The president and even Speaker Ryan (the latter frustrated by the intransigence of the Ayn Rand wing of his party) have hinted their willingness to “work with the Democrats” to craft a bill that they both can support and pass without the help of the right-wing Ebenezers. The Democrats, for their part, are not exactly leaping to let bygones be bygones for seven years of obstruction and star chambers. There’s no way to find a middle ground that works well without the current mandate requiring membership, which is anathema to conservatives. (“Mandate,” come to think of it, is almost an anagram for “anathema.”) What’s left to do? It may be difficult to work on insurance plans with Speaker Ryan, who seemed amazed, two weeks ago, that older people, who need more, and more expensive care, would be sharing the pool with healthier younger folks.

It occurred to me, a couple of days ago, that besides the obvious influence of millions of dollars of corporate and private money being showered upon Washington, the two major obstacles to our getting along are principles and ideology. With that in mind, I asked my companions at coffee time after church on Sunday how they were different. There was a lot of thrashing around, but we finally sort of agreed with Webster’s that principles were things we fundamentally believed, with regard to, for example, capital punishment, abortion, aid to the poor and weaponized drones. Ideology was harder-edged: the policies to which our principles inevitably lead: drug tests for welfare recipients, trickle-down economics and immigration rules. At the end of that discussion, it seemed that the opposing ideologies in our current Congress could never be reconciled.

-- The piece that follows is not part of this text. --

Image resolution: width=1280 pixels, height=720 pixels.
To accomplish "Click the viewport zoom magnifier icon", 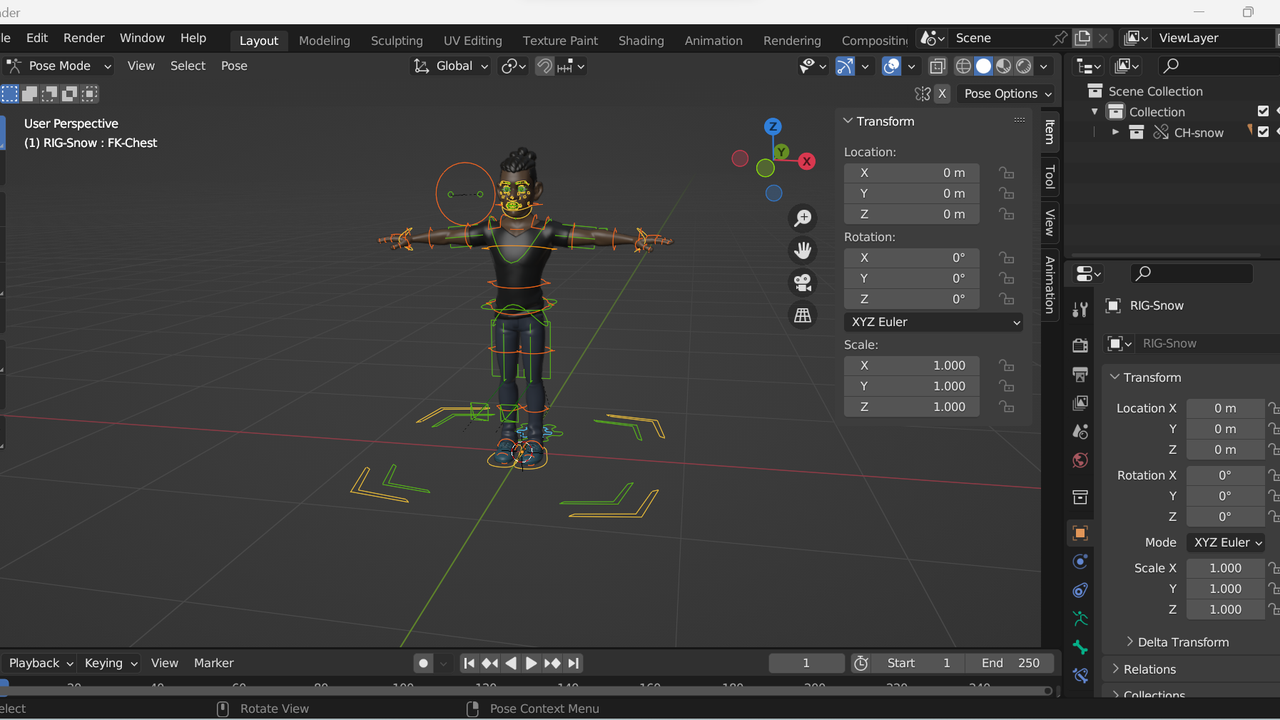I will click(803, 217).
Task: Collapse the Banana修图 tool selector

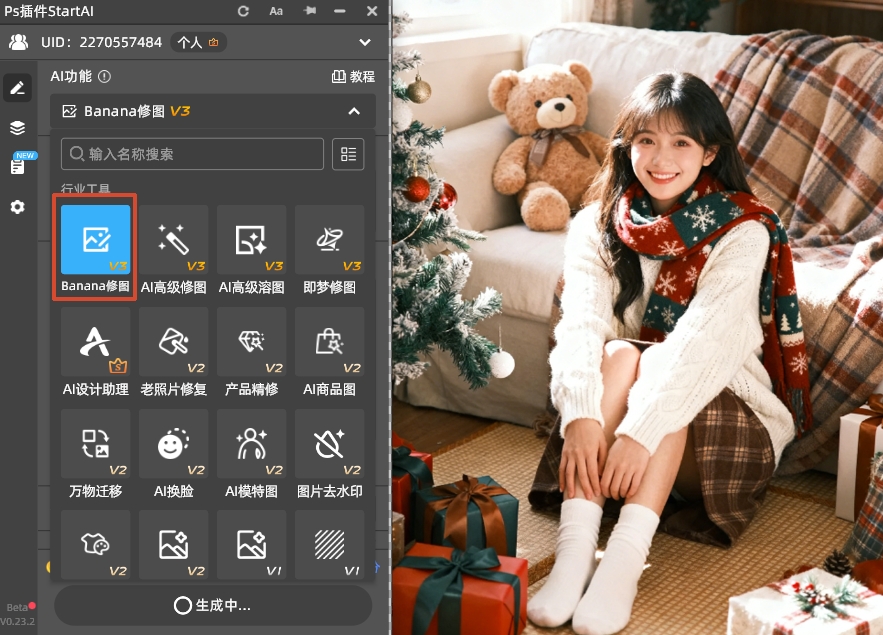Action: click(353, 111)
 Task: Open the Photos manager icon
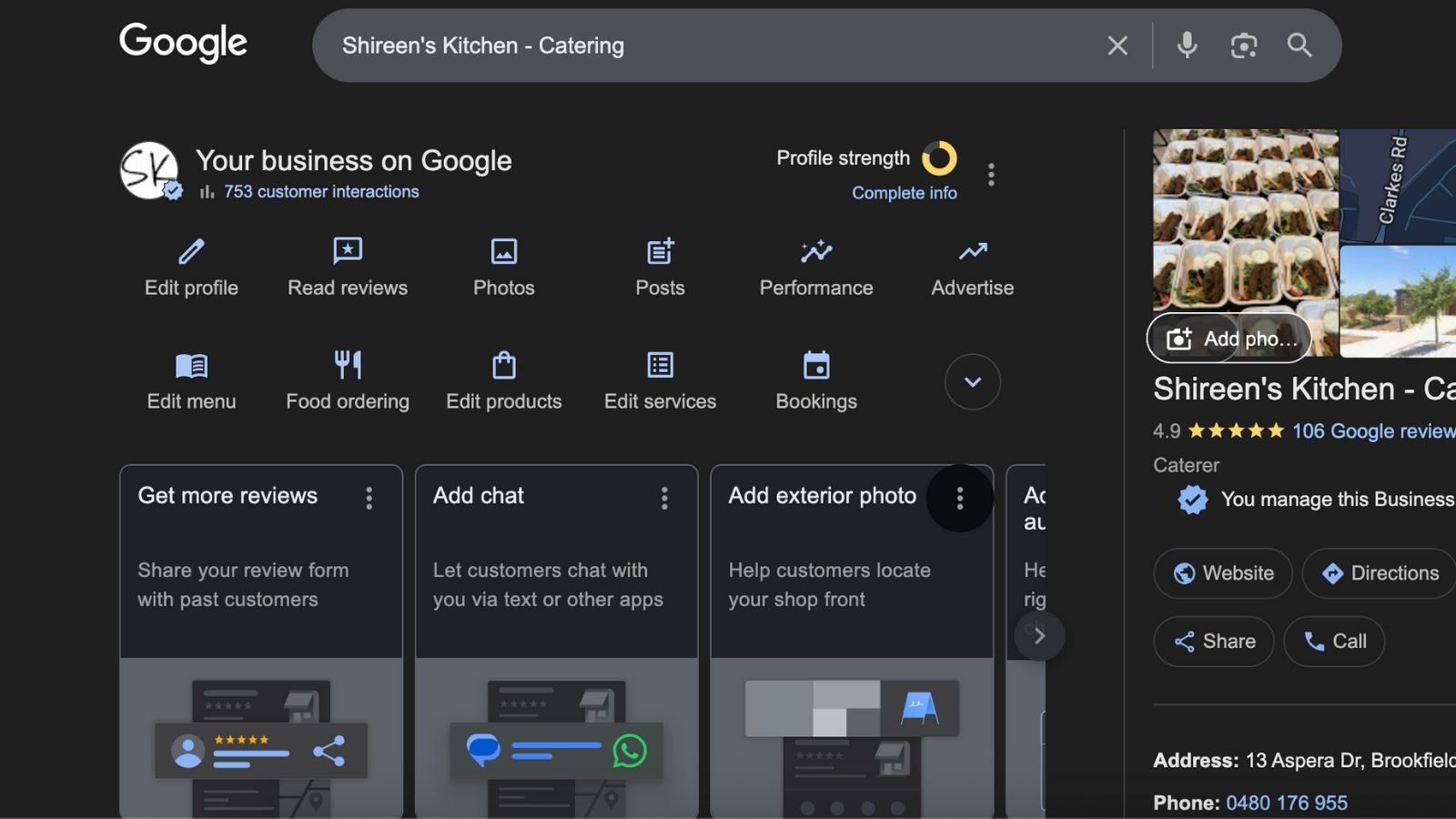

I once had a student in Outward Bound — a loud, cheerful extrovert from New Jersey whose favorite expression was, “That’s what made America great, and don’t you forget it, pal!” He comes to mind as we face the obvious need for medical insurance that’s at least the equal of that of our Canadian and European friends; it’s been said that we Americans can be counted upon always to do the right thing, after we’ve exhausted every other possibility.

Before I reached the age of 65 in 2000, my wife and I paid $11,000 a year for medical insurance: $8,000 in premiums and $1,500 apiece per year in deductibles. I’d been told that Medicare was a morass and a delusion: a product of socialization, and we all know what an awful thing socialism is. I see that a lot on Facebook from my conservative “friends,” who would have Bernie Sanders wear a Mao cap with a red star, if they could. But I’ve been surprised and delighted at the painless efficiency with which my health care has been covered. I pay a modest amount by deduction from my Social Security check, and another $180 a month for the recommended complementary insurance. I suspect I’m far from alone; the Freedom Caucus and their ilk will find they’ve grabbed a high-voltage wire if they ever try to touch it. It, too, needs minor tweaking in order to remain solvent into the future. Sen. Sanders is all over that one, too.

Applying labels to each other and sniping from opposite sides is a lazy way to govern or think. We all, after all, want pretty much the same things. If the Republicans and President Trump were bold enough to pass Medicare now for all Americans, who would care who got the credit?